REQUEST: Duplicate the rows from the line containing "You are a computer-use" through the line containing "coord(189,103)", including both of those lines.

DATASET ENTRIES:
++++++++++++++++++++

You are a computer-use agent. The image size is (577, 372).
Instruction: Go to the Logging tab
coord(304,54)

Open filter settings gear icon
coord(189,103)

++++++++++++++++++++

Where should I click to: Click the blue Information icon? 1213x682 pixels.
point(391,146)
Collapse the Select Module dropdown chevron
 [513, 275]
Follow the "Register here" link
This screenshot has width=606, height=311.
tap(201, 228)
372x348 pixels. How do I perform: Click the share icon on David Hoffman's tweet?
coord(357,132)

++++++++++++++++++++

FULL ANSWER:
You are a computer-use agent. The image size is (577, 372).
Instruction: Go to the Logging tab
coord(304,54)

Open filter settings gear icon
coord(189,103)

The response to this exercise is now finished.